Guru Besar Fakultas Pertanian Universitas Brawijaya Prof Arifin Noor Sugiharto mengembangkan jagung hibrida Brawijaya Nusa di NTT. Foto: Dok. Humas UB |
Nusa Tenggara Timur (NTT) telah memulai pengembangan varietas jagung hibrida Brawijaya Nusa yang merupakan hasil inovasi akademisi Fakultas Pertanian Universitas Brawijaya (FP UB). Benih jagung jenis ini mempunyai hasil yang tinggi dan waktu panen yang cepat.
"Jika total hasil jagung pada umumnya hanya bisa mencapai 9 ton per hektare, maka dengan menggunakan benih jagung Brawijaya Nusa dapat meningkatkan hasil lebih dari 30%," tegas Arifin Noor Sugiharto, Guru Besar Fakultas Pertanian Universitas Brawijaya.
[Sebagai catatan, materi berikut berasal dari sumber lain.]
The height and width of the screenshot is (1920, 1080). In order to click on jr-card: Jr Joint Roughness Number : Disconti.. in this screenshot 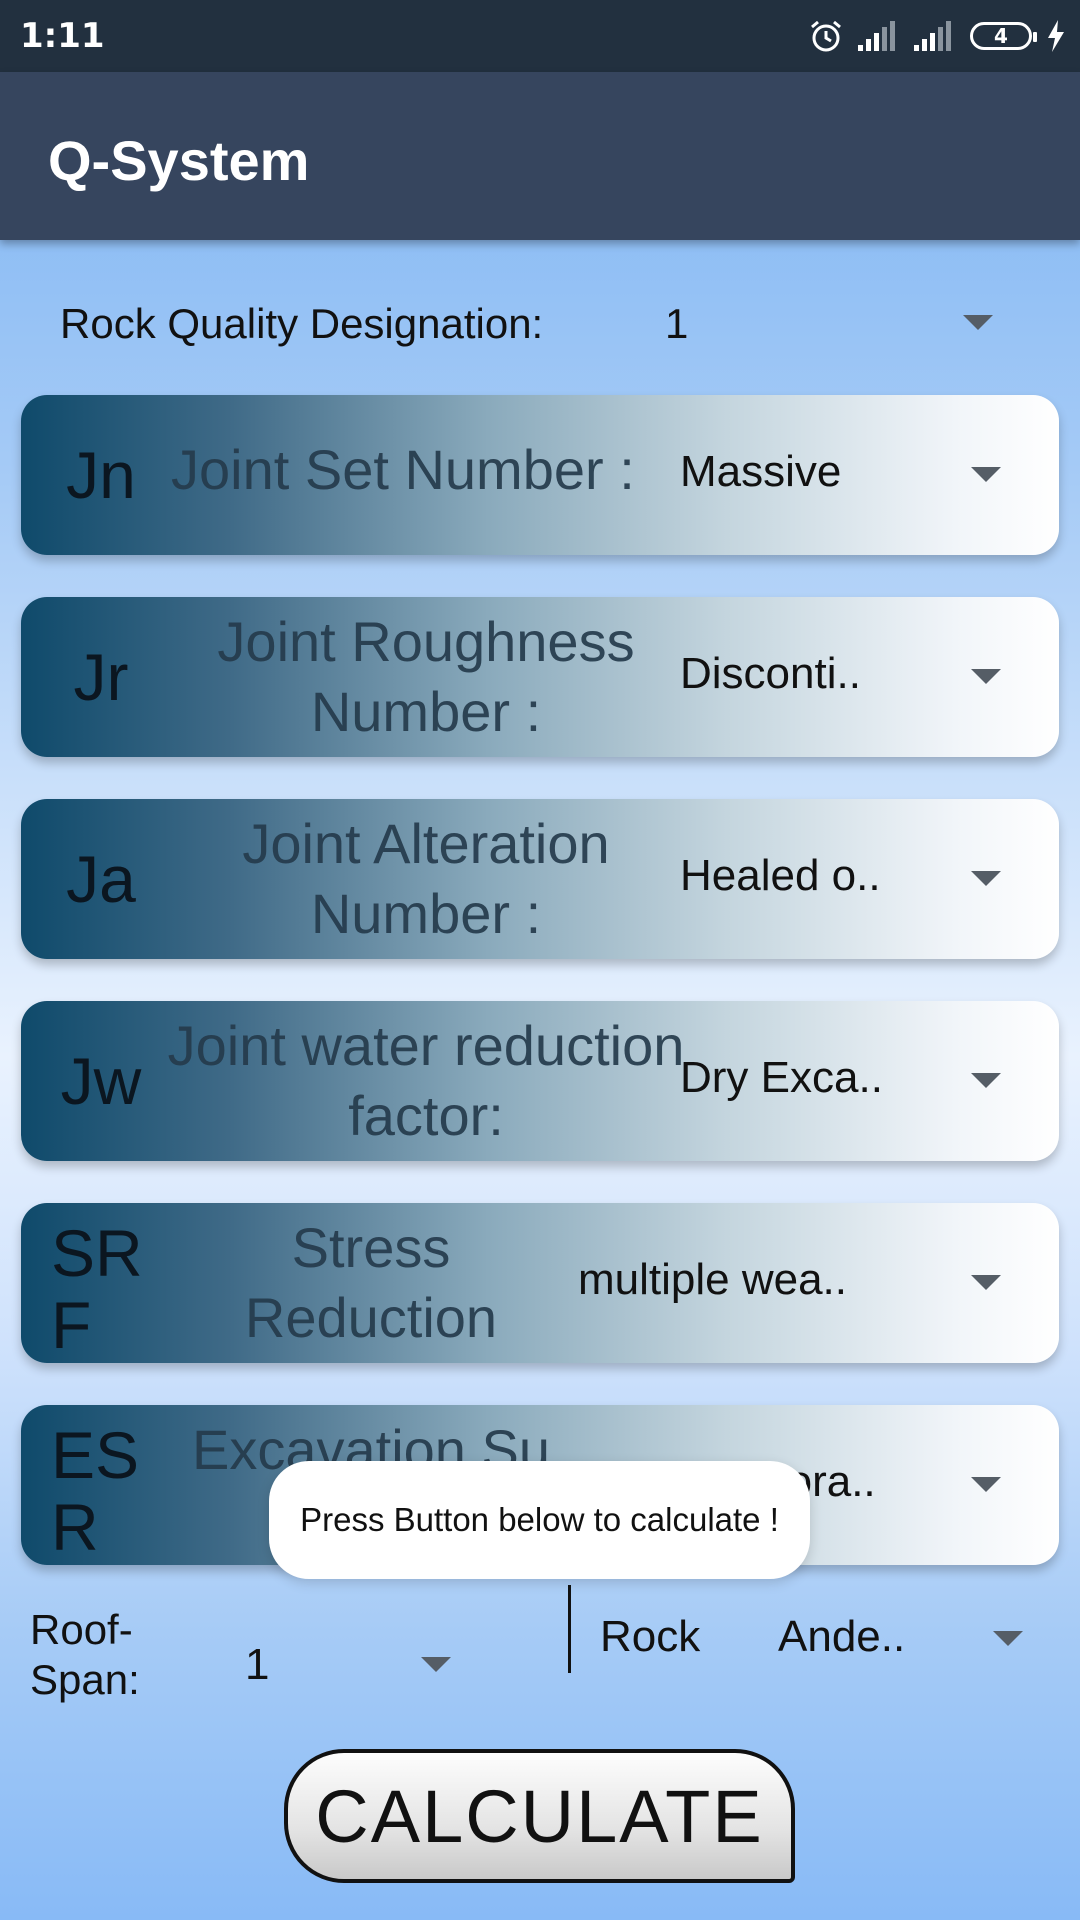, I will do `click(540, 677)`.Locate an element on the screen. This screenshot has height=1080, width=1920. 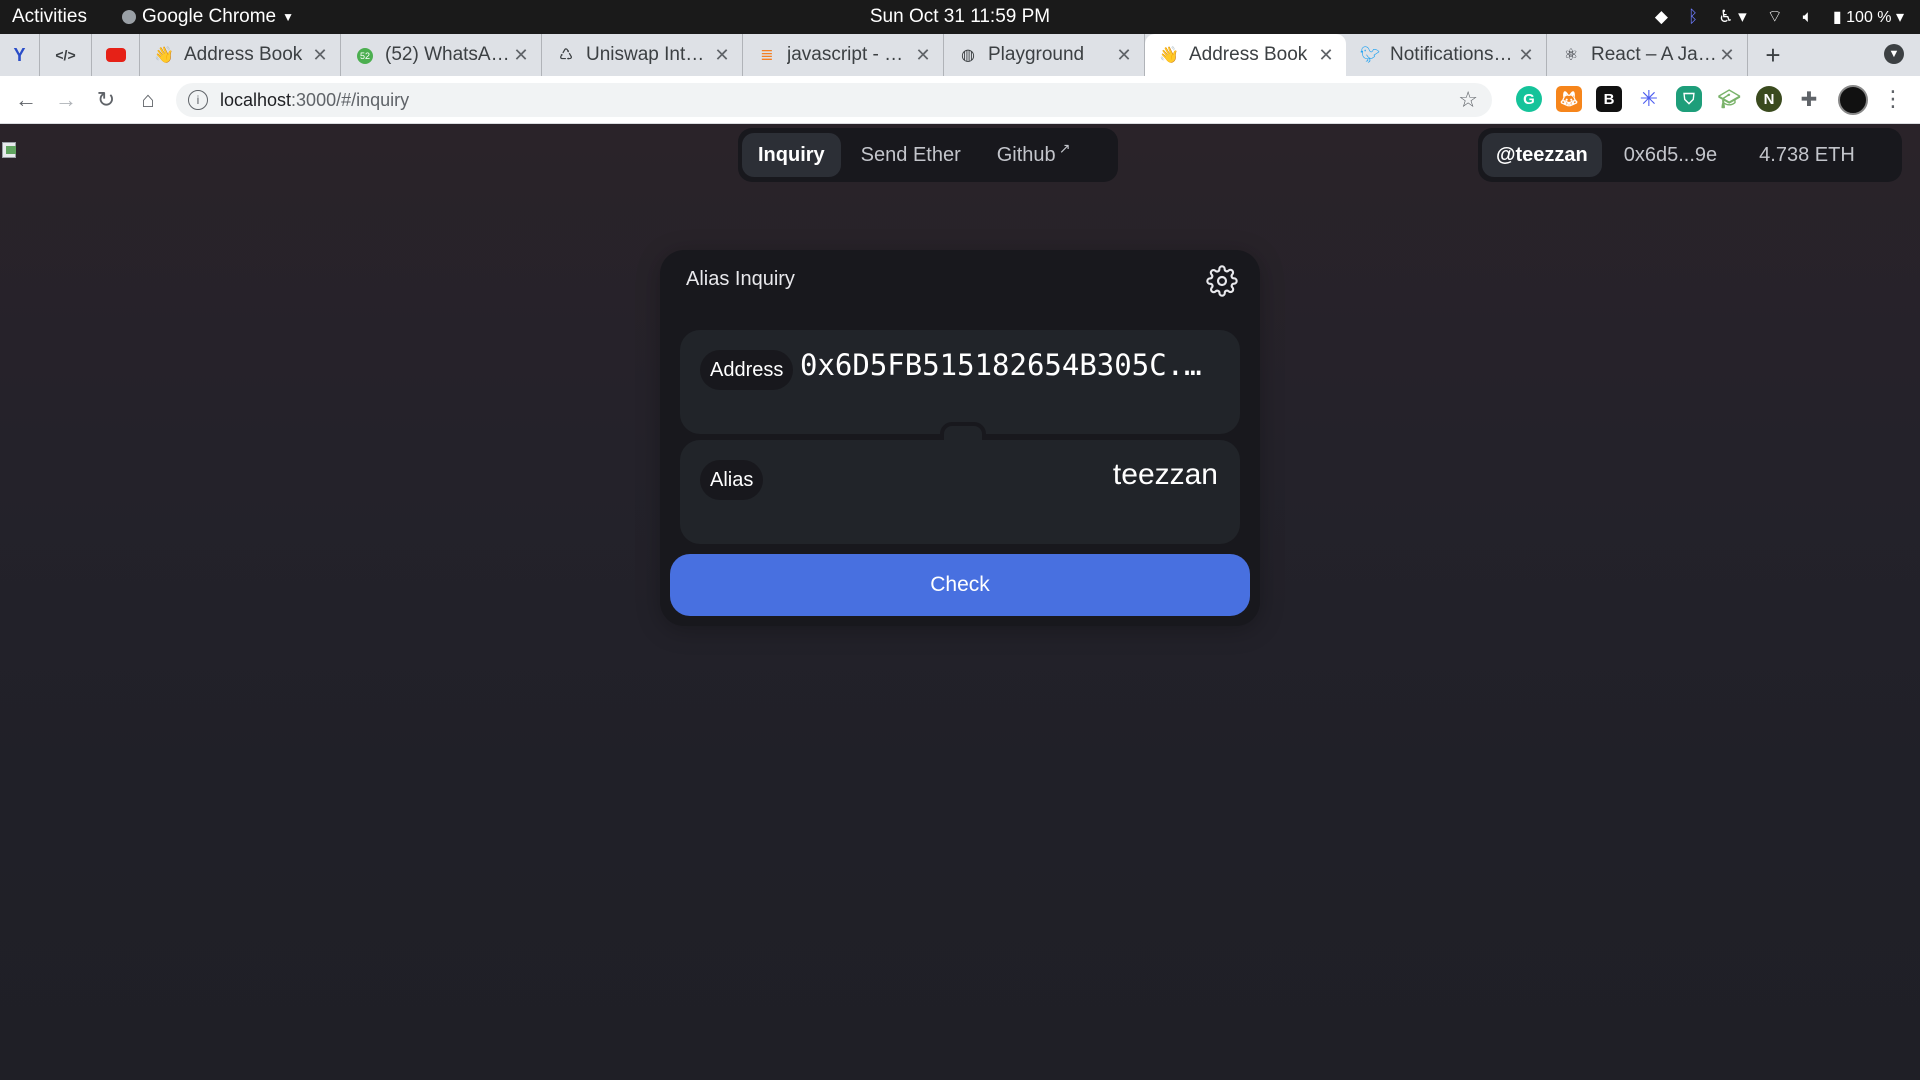
browser-tab: 🐦︎ Notifications / Twitter ✕ is located at coordinates (1446, 55).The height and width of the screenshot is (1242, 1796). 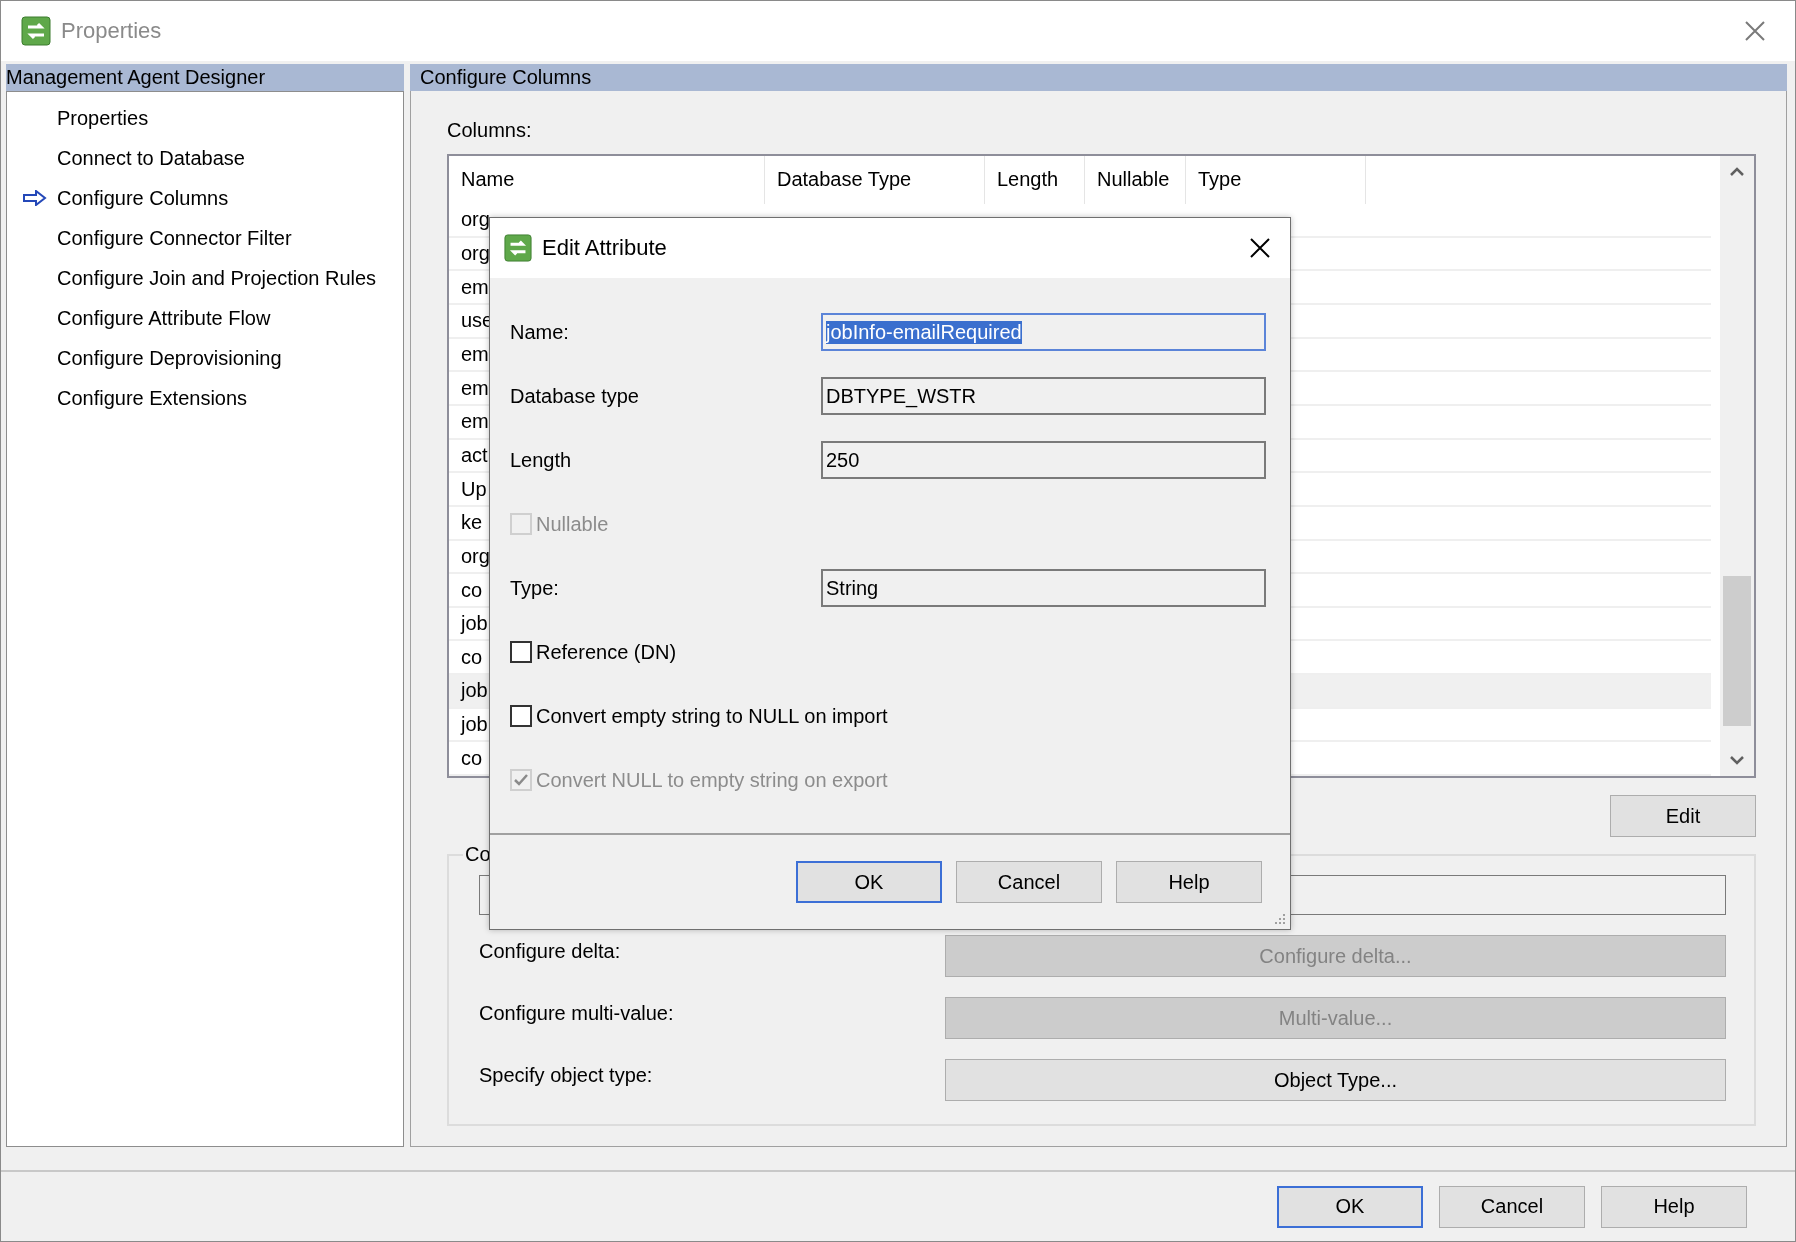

Ia menjelaskan dua dari lima varietas jagung yang diseleksi Kementan lalu dikembangkan adalah Nusa 1 dan Nusa 3. Keunggulan benih jagung Brawijaya Nusa mencapai 12,9 ton dan 13,7 ton per. Selain itu, jagung Brawijaya Nusa juga dapat beradaptasi di daerah semi arit atau berlahan kering seperti wilayah NTT khususnya Sumba dan Timor.
"NTT mempunyai potensi untuk budidaya jagung dan peternakan sapi, namun produktivitasnya masih rendah. Meskipun secara umum panen jagung menghasilkan rata-rata 5,8 ton hingga 5,9 ton jagung per hektar, hasil di NTT hanya 2,3 ton per hektar," ujarnya.
Oleh karena itu, diperlukan inovasi teknologi jagung dari Maize Riset Center (MRC) yang dapat meningkatkan produktivitas hingga memenuhi standar nasional.
Arifin mengatakan, mulai tahun 2022 sosialisasi mulai memperkenalkan bibit jagung dan teknologi budidaya di NTT. Sehingga pada tahun 2024, Pemprov NTT berharap masyarakat lokal dapat menikmati nilai tambah dari hasilnya.
Sebab selama ini bantuan benih jagung jika ada berasal dari luar NTT seperti Pulau Jawa.
"Makanya kita diminta melakukannya. Siapa pun yang melakukannya harus bekerja sama dengan pihak swasta. Kenapa harus swasta? Karena kenyataannya benih, varietas, dan teknologi berasal dari perguruan tinggi," imbuhnya.
Pada saat yang sama, manajemen harus bekerja sama dengan pihak swasta dan melibatkan petani untuk mengefektifkan proses bisnis,
Arifin menambahkan, jagung yang dikembangkan di NTT adalah jenis pakan (field corn), jagung pangan yang rasanya manis, jagung ketan, dan jagung fungsional.
Menurut Arifin, pangan sebenarnya istilah tersendiri karena 70% dijadikan pakan. Namun bukan berarti tidak bisa dijadikan pangan, karena seperti di Afrika, Indonesia masih memanfaatkannya sebagai pangan masyarakat lokal. Juga di Madura, di Indonesia bagian timur, yang sebagian besar masyarakatnya juga memanfaatkan jagung.